You had better own up now. Best to get it out in the open, in the Robert Hughes style, before the tabloids get a sniff of the story. The likely cause of your eventual political downfall is becoming increasingly obvious. Not the Tory party, nor even the hard left in your own party which hopes to inflict defeat on you over your plans to reform Clause IV. No, the real threat to your political future lies closer to hand: it's your relatives.

The evidence is overwhelming: when politicians rise to the pinnacle of power, their relatives start crawling out of the woodwork to embarrass them. Newt Gingrich was the latest to suffer this week, when Candace, his gay half-sister, turned up in Washington to attack his conservative views on homosexuality. Bill Clinton has had his work cut out to cope with his real brother, let alone the people who claim to be his brother. No sooner had Ronald Reagan got to the White House than his daughter started campaigning against him. Jimmy Carter's main relief at losing the presidency to Reagan was that it meant his brother, Billy - the one with the peanuts - could no longer embarrass him.
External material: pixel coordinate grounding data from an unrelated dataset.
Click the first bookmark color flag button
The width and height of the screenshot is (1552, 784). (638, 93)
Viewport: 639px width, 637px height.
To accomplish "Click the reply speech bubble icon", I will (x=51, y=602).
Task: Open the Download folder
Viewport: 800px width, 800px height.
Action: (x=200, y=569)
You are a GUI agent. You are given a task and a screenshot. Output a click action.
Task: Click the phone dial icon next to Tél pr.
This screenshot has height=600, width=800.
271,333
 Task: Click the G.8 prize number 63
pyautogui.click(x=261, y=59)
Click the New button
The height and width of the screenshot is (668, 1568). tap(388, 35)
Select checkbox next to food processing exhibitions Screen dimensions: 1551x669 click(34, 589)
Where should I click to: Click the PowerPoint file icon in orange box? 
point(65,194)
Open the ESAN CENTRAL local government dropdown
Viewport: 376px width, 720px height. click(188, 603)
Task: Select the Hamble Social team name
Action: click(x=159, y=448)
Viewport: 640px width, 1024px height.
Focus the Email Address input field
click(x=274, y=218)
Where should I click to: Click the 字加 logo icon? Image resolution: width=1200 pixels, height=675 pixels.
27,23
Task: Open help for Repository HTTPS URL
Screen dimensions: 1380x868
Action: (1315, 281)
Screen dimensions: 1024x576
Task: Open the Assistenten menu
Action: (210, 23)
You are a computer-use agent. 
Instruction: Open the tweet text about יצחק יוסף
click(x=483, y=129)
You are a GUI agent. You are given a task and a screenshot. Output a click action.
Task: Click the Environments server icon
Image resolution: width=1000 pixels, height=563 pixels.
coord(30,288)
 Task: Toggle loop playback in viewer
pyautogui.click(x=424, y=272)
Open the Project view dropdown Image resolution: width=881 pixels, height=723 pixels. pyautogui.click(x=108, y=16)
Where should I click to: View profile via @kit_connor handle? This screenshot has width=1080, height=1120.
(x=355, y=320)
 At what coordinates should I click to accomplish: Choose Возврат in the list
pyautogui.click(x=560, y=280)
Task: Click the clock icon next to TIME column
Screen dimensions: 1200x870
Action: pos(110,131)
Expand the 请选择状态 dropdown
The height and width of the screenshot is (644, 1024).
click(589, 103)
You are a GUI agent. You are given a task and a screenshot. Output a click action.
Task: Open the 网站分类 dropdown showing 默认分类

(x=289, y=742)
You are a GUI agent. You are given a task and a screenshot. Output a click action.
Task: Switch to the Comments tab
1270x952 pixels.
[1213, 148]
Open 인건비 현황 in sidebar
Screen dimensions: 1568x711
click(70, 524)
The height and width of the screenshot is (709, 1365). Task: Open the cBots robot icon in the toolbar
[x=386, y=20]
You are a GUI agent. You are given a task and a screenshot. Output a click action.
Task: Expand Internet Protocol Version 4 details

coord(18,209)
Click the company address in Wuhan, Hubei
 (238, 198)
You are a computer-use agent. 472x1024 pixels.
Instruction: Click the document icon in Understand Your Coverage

Things would be fine if the trend were confined to the United States. But the signs are that it is spreading to Europe: Silvio Berlusconi's government collapsed after his brother was arrested in a fraud inquiry. But, as with most political trends started in the US - monetarism in the Eighties, communitarianism in the Nineties - Britain is proving receptive. Take John Major as an example. First he had to put up with his brother, Terry Major-Ball, becoming a cult figure. Now his son is embarrassing him with rumours of romance at work at Marks & Spencer. And Mrs Thatcher's big weak spot may yet turn out to be her devotion to her son, Mark.

So, Tony, the evidence is virtually inescapable: if you get to Number 10 you are almost certain to be embarrassed by a relative within the first few months of your administration. In the past, Labour prime ministers would face a sterling crisis; now it's more likely to be an uncle or a brother crisis.

You will just be getting used to the official dinners and the trips abroad, the free tickets to the Cup Final and the surging sense of power, and some long lost cousin will start expounding outrageously right-wing free- market views, denouncing your socialism. Your support for the traditional family is well known: has Peter Mandelson made sure the tabloids will not drag up a far-flung Blair who is a several-times-divorced single parent on housing benefit?

But the US examples suggest your kids might generate greatest embarrassment: make sure Ewan does not run off with his Man United posters, your passport and your credit cards, heading for Kota Kinabalu.